Honda told the National Highway Traffic Safety Administration that a defect with automatic transmissions could result in a vehicle rolling away and could increase the risk of a crash.   Associated Press
Associated Press
Honda told the National Highway Traffic Safety Administration that a defect with automatic transmissions could result in a vehicle rolling away and could increase the risk of a crash.

Honda said the most recent recall involves 384,220 vehicles and includes 2003 model year Accord and Civics and 2003-04 versions of the Element.
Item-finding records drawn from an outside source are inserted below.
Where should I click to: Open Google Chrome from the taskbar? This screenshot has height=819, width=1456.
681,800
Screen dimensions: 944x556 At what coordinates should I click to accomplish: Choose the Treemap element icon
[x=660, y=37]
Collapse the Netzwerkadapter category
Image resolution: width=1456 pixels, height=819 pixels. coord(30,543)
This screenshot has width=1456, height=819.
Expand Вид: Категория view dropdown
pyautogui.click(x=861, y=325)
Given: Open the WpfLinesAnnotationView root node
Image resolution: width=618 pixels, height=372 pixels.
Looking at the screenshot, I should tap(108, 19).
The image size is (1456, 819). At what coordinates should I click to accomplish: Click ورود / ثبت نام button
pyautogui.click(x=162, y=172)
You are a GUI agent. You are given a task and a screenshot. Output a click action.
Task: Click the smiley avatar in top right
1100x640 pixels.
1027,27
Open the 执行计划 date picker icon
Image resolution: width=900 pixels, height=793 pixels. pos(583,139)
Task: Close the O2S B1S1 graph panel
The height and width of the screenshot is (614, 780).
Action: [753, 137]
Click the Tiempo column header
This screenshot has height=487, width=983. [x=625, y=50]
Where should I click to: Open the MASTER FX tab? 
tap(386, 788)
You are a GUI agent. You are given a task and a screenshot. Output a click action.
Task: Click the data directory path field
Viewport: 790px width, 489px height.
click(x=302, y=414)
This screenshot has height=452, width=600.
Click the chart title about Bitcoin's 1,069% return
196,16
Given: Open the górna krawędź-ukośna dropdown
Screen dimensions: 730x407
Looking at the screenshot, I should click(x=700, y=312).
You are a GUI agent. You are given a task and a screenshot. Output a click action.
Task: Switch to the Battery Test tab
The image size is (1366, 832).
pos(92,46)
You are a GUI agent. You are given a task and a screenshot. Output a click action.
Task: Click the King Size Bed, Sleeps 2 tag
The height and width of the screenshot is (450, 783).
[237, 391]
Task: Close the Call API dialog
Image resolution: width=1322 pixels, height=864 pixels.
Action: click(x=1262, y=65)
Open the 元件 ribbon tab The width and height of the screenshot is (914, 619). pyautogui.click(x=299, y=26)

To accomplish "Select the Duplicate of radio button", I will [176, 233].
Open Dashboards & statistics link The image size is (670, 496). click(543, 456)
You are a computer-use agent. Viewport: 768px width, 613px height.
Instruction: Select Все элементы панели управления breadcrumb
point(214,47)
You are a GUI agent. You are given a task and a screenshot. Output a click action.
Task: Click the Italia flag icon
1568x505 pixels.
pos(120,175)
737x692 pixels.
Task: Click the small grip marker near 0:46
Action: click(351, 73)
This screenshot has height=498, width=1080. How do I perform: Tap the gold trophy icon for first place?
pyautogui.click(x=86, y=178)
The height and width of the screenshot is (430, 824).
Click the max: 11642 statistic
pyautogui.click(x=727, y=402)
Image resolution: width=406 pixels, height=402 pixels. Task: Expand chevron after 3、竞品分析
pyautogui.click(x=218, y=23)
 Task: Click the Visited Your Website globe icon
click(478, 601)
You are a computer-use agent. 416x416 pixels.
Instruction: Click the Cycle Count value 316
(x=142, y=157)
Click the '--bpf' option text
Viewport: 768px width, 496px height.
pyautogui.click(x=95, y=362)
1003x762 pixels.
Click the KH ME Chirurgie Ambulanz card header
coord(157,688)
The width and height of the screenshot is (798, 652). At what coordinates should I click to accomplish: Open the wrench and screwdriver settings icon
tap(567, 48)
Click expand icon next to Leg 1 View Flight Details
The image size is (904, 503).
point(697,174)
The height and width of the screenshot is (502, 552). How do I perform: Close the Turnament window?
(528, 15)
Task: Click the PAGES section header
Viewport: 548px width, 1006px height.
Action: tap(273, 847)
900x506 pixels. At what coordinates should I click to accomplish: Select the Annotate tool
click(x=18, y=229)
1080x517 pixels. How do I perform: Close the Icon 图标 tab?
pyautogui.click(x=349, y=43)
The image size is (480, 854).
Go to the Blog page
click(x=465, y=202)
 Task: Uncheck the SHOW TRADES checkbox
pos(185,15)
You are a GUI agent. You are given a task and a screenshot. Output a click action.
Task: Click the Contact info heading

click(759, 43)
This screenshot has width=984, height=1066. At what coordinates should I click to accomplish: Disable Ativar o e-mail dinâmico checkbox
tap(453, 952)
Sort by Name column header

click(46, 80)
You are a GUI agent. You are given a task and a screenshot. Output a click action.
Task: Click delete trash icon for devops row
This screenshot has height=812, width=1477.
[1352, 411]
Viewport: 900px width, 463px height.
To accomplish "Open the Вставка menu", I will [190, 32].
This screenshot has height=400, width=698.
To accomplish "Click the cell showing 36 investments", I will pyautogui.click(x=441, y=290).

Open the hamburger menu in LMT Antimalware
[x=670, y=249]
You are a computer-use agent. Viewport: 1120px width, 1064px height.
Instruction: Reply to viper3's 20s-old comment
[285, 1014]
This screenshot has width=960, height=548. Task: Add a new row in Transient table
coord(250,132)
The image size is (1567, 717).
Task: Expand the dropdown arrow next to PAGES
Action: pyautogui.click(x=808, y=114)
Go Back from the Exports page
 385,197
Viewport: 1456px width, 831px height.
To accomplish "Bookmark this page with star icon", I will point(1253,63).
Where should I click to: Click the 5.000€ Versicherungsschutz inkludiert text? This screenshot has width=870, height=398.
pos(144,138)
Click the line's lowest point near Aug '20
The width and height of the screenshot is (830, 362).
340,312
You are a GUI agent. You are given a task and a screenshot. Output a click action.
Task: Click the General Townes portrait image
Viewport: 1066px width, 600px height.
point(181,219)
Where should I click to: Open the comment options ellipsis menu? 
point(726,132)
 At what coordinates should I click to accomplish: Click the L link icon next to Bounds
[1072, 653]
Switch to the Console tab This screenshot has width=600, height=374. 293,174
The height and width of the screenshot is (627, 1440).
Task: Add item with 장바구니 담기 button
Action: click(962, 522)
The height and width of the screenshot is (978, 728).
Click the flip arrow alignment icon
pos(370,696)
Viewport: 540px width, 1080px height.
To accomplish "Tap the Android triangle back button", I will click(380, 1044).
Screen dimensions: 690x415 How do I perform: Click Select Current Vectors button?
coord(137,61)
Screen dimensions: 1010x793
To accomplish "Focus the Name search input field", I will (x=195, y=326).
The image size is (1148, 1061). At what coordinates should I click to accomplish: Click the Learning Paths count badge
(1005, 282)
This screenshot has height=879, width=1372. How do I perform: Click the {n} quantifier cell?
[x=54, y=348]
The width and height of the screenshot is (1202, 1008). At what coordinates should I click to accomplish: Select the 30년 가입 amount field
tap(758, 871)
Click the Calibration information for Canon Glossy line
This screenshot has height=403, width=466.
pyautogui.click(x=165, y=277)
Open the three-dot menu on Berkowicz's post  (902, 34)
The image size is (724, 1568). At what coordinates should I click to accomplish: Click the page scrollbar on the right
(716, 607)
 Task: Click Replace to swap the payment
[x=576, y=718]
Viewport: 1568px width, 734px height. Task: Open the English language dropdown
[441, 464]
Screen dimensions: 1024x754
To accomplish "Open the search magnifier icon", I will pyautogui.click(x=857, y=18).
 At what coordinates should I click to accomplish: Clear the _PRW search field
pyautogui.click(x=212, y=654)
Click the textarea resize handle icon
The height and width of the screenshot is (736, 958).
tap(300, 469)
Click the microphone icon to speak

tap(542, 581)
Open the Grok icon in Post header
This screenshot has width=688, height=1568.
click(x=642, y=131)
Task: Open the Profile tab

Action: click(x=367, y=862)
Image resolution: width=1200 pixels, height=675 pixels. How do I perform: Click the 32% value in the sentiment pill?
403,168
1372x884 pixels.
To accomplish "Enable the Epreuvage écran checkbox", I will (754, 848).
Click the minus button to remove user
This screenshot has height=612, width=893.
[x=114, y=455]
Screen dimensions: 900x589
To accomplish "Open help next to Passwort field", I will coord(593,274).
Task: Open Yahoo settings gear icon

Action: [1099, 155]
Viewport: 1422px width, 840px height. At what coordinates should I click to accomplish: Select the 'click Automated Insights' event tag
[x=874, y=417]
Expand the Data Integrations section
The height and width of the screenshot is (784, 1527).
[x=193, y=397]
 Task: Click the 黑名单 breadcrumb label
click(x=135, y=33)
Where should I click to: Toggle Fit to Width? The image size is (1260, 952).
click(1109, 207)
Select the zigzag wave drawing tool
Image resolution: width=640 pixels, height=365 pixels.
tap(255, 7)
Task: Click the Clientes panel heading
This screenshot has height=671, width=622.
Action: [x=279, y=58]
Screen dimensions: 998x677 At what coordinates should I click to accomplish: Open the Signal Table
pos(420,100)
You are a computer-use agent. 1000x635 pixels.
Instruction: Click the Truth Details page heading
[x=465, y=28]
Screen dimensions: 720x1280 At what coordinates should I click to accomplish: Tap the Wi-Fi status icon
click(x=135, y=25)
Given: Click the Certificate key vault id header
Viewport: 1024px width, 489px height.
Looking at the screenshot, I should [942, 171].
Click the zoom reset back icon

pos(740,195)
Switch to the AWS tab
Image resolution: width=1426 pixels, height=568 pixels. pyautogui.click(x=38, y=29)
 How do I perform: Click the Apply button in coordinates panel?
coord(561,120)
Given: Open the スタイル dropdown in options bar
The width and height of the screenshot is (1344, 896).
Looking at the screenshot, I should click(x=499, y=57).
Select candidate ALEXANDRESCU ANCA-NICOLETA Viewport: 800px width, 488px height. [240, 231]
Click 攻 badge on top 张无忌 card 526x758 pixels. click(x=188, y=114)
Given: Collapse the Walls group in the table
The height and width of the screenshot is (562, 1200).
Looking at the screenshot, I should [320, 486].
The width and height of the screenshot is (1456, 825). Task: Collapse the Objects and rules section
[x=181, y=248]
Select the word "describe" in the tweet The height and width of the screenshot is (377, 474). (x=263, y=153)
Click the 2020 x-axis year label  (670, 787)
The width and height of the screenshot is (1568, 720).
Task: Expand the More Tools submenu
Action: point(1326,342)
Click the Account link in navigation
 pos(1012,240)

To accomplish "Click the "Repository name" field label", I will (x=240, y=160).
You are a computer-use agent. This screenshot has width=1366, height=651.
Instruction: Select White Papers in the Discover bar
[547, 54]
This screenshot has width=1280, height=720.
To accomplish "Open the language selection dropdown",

Honda told the National Highway Traffic Safety Administration that the defect with the automatic transmissions could result in a vehicle rolling away, increasing the risk of a crash.

The automaker said in a statement that the recall would involve about 197,000 Accords, 117,000 Civics and 69,000 Elements. The company said it has received several complaints about the ignition interlock and "is aware of a small number of related incidents, including one that resulted in a minor injury."

Honda said that the ignition interlock mechanism could be damaged or worn during use and that "it may become possible to remove the ignition key when the shift lever is not in park." Unless the parking brake is set, the vehicle could roll away under those circumstances.

The three related recalls have involved about 1.4 million vehicles since 2003. Honda recalled more than 560,000 minivans and sedans, including the 1998-99 Accord, to correct the ignition park-shift interlock defect in October 2003. In January 2005, Honda recalled nearly 490,000 passenger cars, including certain 1999-2002 Accords, because of the ignition switch problem.